## WORK INSTRUCTIONS
This task calls for the complete listing below, reproduced exactly.

## RECORDS TO PROCESS
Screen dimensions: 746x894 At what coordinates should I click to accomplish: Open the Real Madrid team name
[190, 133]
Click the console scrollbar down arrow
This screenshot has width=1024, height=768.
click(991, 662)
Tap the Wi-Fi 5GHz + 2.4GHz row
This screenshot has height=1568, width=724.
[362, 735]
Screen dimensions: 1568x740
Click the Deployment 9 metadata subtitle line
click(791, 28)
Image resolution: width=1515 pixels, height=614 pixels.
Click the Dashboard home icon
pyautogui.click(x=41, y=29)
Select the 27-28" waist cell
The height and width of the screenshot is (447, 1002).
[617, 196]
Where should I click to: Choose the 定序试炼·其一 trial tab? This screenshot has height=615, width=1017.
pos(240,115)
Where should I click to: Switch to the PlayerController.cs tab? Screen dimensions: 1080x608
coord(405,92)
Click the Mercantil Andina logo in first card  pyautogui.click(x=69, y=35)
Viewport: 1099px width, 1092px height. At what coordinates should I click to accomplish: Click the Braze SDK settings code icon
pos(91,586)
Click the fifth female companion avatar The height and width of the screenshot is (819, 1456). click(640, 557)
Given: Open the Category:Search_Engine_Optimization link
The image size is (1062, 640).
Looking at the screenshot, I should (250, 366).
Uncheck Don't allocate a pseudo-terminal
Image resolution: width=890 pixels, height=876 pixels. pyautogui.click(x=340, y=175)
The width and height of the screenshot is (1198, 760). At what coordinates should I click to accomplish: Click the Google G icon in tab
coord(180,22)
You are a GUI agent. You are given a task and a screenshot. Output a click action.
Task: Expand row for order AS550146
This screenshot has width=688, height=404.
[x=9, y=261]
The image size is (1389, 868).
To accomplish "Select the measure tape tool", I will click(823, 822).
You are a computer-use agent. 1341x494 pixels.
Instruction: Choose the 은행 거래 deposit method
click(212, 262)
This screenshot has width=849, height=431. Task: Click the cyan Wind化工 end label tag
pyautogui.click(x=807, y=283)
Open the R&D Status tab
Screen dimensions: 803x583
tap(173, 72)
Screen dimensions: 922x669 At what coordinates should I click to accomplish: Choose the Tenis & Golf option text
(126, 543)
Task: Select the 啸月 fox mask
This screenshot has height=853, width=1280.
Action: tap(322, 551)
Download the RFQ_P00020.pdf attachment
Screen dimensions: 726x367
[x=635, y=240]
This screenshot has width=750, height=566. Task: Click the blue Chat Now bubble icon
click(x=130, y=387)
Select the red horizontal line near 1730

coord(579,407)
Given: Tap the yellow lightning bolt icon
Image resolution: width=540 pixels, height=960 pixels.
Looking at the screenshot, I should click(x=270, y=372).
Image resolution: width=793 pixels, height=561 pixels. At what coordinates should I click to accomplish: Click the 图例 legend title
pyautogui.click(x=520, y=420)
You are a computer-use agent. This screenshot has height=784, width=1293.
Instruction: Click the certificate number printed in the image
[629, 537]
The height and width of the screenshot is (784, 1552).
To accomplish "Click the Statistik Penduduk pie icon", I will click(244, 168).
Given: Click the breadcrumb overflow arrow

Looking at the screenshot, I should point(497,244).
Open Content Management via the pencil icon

## RESPONSE FOR THIS EXERCISE
Screen dimensions: 746x894 At what coordinates should I click to accomplish: Open the Real Madrid team name
[190, 133]
Click the console scrollbar down arrow
This screenshot has width=1024, height=768.
click(991, 662)
Tap the Wi-Fi 5GHz + 2.4GHz row
This screenshot has height=1568, width=724.
[362, 735]
Screen dimensions: 1568x740
Click the Deployment 9 metadata subtitle line
click(791, 28)
Image resolution: width=1515 pixels, height=614 pixels.
Click the Dashboard home icon
pyautogui.click(x=41, y=29)
Select the 27-28" waist cell
The height and width of the screenshot is (447, 1002).
[617, 196]
Where should I click to: Choose the 定序试炼·其一 trial tab? This screenshot has height=615, width=1017.
pos(240,115)
Where should I click to: Switch to the PlayerController.cs tab? Screen dimensions: 1080x608
coord(405,92)
Click the Mercantil Andina logo in first card  pyautogui.click(x=69, y=35)
Viewport: 1099px width, 1092px height. At what coordinates should I click to accomplish: Click the Braze SDK settings code icon
pos(91,586)
Click the fifth female companion avatar The height and width of the screenshot is (819, 1456). click(640, 557)
Given: Open the Category:Search_Engine_Optimization link
The image size is (1062, 640).
Looking at the screenshot, I should (250, 366).
Uncheck Don't allocate a pseudo-terminal
Image resolution: width=890 pixels, height=876 pixels. pyautogui.click(x=340, y=175)
The width and height of the screenshot is (1198, 760). At what coordinates should I click to accomplish: Click the Google G icon in tab
coord(180,22)
You are a GUI agent. You are given a task and a screenshot. Output a click action.
Task: Expand row for order AS550146
This screenshot has width=688, height=404.
[x=9, y=261]
The image size is (1389, 868).
To accomplish "Select the measure tape tool", I will click(823, 822).
You are a computer-use agent. 1341x494 pixels.
Instruction: Choose the 은행 거래 deposit method
click(212, 262)
This screenshot has width=849, height=431. Task: Click the cyan Wind化工 end label tag
pyautogui.click(x=807, y=283)
Open the R&D Status tab
Screen dimensions: 803x583
tap(173, 72)
Screen dimensions: 922x669 At what coordinates should I click to accomplish: Choose the Tenis & Golf option text
(126, 543)
Task: Select the 啸月 fox mask
This screenshot has height=853, width=1280.
Action: tap(322, 551)
Download the RFQ_P00020.pdf attachment
Screen dimensions: 726x367
[x=635, y=240]
This screenshot has width=750, height=566. Task: Click the blue Chat Now bubble icon
click(x=130, y=387)
Select the red horizontal line near 1730

coord(579,407)
Given: Tap the yellow lightning bolt icon
Image resolution: width=540 pixels, height=960 pixels.
Looking at the screenshot, I should click(x=270, y=372).
Image resolution: width=793 pixels, height=561 pixels. At what coordinates should I click to accomplish: Click the 图例 legend title
pyautogui.click(x=520, y=420)
You are a computer-use agent. This screenshot has height=784, width=1293.
Instruction: Click the certificate number printed in the image
[629, 537]
The height and width of the screenshot is (784, 1552).
To accomplish "Click the Statistik Penduduk pie icon", I will click(244, 168).
Given: Click the breadcrumb overflow arrow

Looking at the screenshot, I should point(497,244).
Open Content Management via the pencil icon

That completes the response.